IMF dan Eksploitasi Global
IMF DAN EKSPLOITASI GLOBAL
By Heri Alfian
Fungsi International Monetary Fund (IMF) dan World Bank (WB) dalam membantu negara-negara berkembang terkadang membingungkan karena peran kedua institusi tersebut yang seringkali overlapping. Namun secara mendasar terdapat perbedaan fungsi di antara keduanya yaitu : IMF sebagai Monetary Institution berfungsi untuk menstabilisasi sistem moneter dan menyediakan pendanaan (financing) bagi negara-negara yang mengalami temporary balance of payments deficit dan sifat loan-nya adalah short-term dimana repayment time-nya antara 3-5 tahun dan kadang-kadang sampai 10 tahun. Sementara WB sebagai Development Institution berfungsi untuk mendorong pembangunan ekonomi dan menyediakan pendanaan (financing) pembangunan ekonomi, dan sifat loan-nya adalah long term dimana repayment time-nya antara 15-20 tahun dan kadang-kadang sampai 40 tahun.
Dalam pelaksanaan fungsi-fungsi tersebut, sejak tahun 1980-an IMF dan WB menetapkan persyaratan-persyaratan tertentu“seal approval” terhadap negara-negara yang ingin mendapatkan loan dari IMF dan WB. Kebijakan tersebut dikenal dengan adjusment lending policy yang dibedakan menjadi sectoral adjusment policy dan structural adjusment policy (SAPs). Adjusment policy pada dasarnya bentuk atau perwujudan dari penerapan konsep “neoliberalism”. Faktanya adalah kedua kebijakan tersebut sama-sama mendukung reformasi sektoral dan institusional, menyediakan balance of payments, mendorong perubahan dan pengesahan institusional. Perbedaannya terletak pada cakupan kebijakan dan reformasi institusional yang diinginkan. Umumnya structural adjusment policy adalah instrumen yang digunakan oleh IMF dan WB untuk memberikan pinjaman kepada negara-negara yang membutuhkan bantuan. Structural adjusment IMF dan WB pada dasarnya tidak memiliki perbedaan yang signifikan.

• _Tugas yang Dikerjakan_
(A) Nyatakan apakah setiap pernyataan ini sesuai dengan teks pilihan, dengan jawaban ya atau tidak beserta kutipan persis kata-kata teks yang menentukannya: (i) pinjaman IMF bersifat jangka pendek dengan waktu pelunasan 3–5 tahun, kadang sampai 10 tahun; (ii) waktu pelunasan pinjaman WB paling lama 20 tahun; (iii) structural adjustment IMF dan WB memiliki perbedaan yang signifikan.
(B) Menurut teks pilihan, sejak kapan IMF dan WB menetapkan persyaratan bagi negara yang ingin mendapatkan pinjaman dari keduanya?
Catatan-catatan di bawah ini tidak diperlukan.

• _Bahan yang Disediakan_
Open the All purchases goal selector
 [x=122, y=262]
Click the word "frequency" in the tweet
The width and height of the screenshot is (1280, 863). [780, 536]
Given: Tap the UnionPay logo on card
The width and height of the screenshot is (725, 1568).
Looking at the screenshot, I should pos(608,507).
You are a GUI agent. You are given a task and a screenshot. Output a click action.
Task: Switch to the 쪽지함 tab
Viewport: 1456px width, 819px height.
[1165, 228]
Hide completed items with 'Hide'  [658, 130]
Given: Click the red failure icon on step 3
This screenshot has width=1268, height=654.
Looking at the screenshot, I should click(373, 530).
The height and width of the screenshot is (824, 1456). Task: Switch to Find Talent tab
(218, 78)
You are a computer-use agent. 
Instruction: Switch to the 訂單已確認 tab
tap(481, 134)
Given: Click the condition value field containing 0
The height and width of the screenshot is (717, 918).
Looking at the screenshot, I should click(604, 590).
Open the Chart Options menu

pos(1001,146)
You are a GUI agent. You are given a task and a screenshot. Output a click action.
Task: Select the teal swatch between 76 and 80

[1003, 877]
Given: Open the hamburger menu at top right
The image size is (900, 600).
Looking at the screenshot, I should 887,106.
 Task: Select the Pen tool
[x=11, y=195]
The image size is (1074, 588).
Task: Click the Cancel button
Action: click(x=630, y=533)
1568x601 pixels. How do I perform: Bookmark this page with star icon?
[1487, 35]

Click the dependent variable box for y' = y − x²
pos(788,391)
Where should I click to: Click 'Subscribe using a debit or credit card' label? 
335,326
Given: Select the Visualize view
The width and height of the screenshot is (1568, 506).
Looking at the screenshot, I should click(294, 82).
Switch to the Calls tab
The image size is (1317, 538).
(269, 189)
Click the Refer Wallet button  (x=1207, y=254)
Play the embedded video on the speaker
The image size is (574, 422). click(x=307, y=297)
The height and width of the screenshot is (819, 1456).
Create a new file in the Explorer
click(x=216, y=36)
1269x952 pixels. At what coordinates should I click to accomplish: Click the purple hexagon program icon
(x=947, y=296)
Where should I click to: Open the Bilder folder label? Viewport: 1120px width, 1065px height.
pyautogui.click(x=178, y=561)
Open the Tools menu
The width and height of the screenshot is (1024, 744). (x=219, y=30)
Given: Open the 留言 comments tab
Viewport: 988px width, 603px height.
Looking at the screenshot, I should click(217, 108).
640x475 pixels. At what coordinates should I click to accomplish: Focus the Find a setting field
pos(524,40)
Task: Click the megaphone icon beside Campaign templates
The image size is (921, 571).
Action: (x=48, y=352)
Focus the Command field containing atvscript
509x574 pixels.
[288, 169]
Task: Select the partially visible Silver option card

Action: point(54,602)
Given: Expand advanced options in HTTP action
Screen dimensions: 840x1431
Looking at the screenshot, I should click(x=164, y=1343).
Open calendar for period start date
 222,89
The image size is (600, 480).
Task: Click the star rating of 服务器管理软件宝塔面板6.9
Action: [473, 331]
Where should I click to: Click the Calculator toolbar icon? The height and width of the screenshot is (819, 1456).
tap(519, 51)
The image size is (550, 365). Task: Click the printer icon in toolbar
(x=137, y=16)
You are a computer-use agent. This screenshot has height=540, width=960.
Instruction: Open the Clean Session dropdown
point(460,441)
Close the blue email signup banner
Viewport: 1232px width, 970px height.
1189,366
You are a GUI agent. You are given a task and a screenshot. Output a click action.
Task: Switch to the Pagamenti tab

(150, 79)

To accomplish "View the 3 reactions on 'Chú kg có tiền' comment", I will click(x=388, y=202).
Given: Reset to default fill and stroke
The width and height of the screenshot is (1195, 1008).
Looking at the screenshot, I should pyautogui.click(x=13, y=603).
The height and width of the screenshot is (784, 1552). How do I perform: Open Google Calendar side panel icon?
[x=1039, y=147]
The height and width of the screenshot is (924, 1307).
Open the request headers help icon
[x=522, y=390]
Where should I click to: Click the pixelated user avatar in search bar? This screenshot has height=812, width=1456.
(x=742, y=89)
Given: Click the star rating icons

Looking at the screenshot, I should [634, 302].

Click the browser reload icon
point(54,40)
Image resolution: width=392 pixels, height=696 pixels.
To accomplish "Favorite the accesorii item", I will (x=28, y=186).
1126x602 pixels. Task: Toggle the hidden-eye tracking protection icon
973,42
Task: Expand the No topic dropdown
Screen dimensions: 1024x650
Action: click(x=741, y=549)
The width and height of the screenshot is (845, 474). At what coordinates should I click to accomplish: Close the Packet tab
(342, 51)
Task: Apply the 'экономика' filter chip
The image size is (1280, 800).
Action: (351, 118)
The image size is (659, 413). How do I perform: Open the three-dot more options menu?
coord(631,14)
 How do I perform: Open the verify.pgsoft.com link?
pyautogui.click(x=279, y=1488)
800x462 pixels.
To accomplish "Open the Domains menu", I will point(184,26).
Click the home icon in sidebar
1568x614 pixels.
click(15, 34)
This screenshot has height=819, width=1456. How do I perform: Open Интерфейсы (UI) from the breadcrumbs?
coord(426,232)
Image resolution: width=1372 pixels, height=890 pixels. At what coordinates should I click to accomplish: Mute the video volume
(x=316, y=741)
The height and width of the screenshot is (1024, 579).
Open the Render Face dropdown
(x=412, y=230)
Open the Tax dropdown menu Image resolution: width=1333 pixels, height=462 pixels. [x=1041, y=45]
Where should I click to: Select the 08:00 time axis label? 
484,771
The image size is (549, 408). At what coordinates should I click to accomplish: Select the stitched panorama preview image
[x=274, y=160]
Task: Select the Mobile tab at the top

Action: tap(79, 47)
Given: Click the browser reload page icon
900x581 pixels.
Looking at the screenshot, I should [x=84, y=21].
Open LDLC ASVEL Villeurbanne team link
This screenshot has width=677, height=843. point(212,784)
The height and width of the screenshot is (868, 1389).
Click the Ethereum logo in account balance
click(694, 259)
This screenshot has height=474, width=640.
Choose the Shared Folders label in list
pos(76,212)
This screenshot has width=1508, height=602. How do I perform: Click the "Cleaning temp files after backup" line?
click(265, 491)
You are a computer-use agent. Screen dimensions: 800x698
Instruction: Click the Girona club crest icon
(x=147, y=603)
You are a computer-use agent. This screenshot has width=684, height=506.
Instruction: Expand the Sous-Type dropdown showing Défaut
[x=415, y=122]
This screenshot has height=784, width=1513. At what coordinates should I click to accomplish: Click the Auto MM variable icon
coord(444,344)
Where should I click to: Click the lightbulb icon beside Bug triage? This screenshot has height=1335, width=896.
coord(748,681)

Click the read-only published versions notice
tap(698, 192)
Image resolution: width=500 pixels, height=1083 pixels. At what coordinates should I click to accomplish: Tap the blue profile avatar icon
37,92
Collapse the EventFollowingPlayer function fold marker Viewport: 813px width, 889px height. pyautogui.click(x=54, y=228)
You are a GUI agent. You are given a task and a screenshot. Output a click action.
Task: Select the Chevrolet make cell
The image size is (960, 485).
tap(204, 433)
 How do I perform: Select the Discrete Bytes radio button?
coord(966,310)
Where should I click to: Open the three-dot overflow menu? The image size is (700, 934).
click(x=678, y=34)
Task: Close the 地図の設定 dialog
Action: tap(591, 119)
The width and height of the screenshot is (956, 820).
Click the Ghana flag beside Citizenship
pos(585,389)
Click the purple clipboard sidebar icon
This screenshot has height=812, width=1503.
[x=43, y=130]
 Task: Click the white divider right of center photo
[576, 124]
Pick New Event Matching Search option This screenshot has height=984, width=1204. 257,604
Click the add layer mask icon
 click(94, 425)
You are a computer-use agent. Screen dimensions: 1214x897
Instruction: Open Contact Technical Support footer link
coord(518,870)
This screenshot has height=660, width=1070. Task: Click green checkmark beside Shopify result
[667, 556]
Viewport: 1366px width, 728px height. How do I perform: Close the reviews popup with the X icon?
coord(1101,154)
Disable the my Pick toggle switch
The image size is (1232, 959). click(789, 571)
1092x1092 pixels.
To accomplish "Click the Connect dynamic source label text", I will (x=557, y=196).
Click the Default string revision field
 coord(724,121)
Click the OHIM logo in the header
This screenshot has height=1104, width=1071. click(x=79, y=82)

• _Hasil_
(A)
(i) Ya: "sifat loan-nya adalah short-term dimana repayment time-nya antara 3-5 tahun dan kadang-kadang sampai 10 tahun".
(ii) Tidak: "repayment time-nya antara 15-20 tahun dan kadang-kadang sampai 40 tahun".
(iii) Tidak: "Structural adjusment IMF dan WB pada dasarnya tidak memiliki perbedaan yang signifikan."

(B) Sejak tahun 1980-an.